Too Much There is absolutely no need for 200 Gold Bricks or 167 Characters. Hell, a lot of the character icons are flashing between different variations of the same character. There are 9 different versions of Ron. Nine! There is no goddamned need for nine different versions of the same character.

Character Selection Why do I have to wait for the icon to flash to the appropriate one for you to choose? No thanks. Does it help that only half the screen is utilized for character icons? There is a lot more space left over, and they could have fleshed out the icons. Actually, you know what, I take that back. Just one version of each character is fine. I don't need 167 different characters. Why do I need over 10 different characters for one level? Why aren't the characters easily identifiable during the character selection screen? I had no idea that Viktor or Fang were "strong" characters that could pull on a chain. How in bloody hell is Fang a strong character? Sure, he's a Neapolitan Mastiff, and they're big dogs, but no where in the game did it let me know these characters had the "strong" set type.
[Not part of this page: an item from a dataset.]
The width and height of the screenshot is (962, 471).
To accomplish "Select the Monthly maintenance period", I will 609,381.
They could at least color-code the ring around the character icon to signify this, or better sort the characters, especially students from the 4 different houses. To further confuse those not "in the know" of Harry Potter, the names from the character icons have been removed when your flipping through your available selection for a certain level. Yea, like that's not going to confuse anyone...
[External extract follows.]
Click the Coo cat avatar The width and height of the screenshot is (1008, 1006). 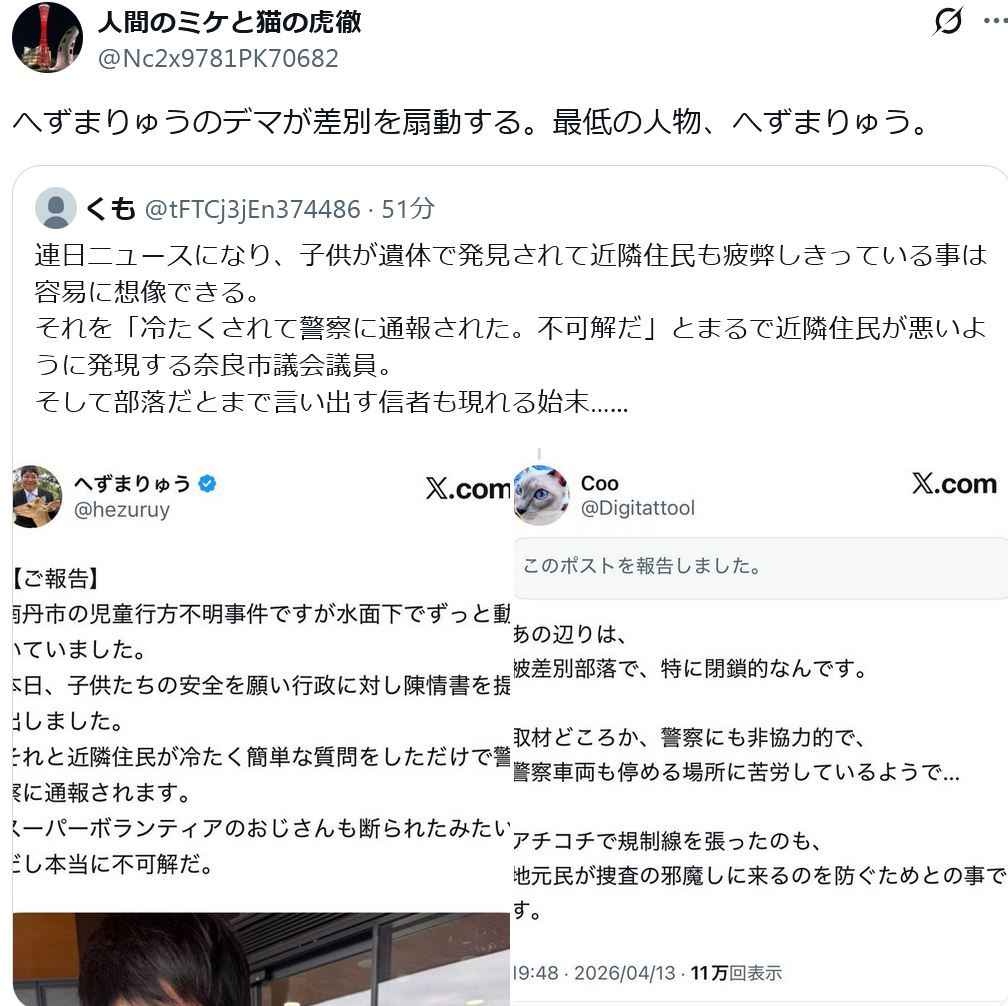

The Glitches Oh dear god. Why is it that every LEGO game has to be riddled with glitches and bugs? I highly doubt they pick through their source code to kill bugs, because I'm sure they've been using the same engine since the franchise came to the current-gen systems and have yet to do Spring Cleaning in there.

LEGO Harry Potter is a welcomed addition to the LEGO franchise. The magic (not "magic" as in "The Force") of this game is something that has been absent for the Indiana Jones and Batman games. This is the first Harry Potter game to to it's franchise justice (I'm not sure if I'm liking the idea behind Hogwarts of War), and I'm sure that LEGO Harry Potter 2: Years 5-7 will come out in time for part 2 of the Deathly Hallows movie next summer. Hopefully by then, a map of Hogwarts will be implemented, a giant checklist is also implemented so you aren't aimlessly wandering around with the Indicator cheats enabled pointing you in every which way but the right way, and all those bug and glitches are taken care of.


LEGO Harry Potter: Years 1-4 was rented via GameFly and played to eternity, earning 100% in the game and all Achievements. Seriously, everything that you could possibly do in this game, I did. Don't believe me? Check out my GamerCard in the Author section and look at my Achievements. I do not lie.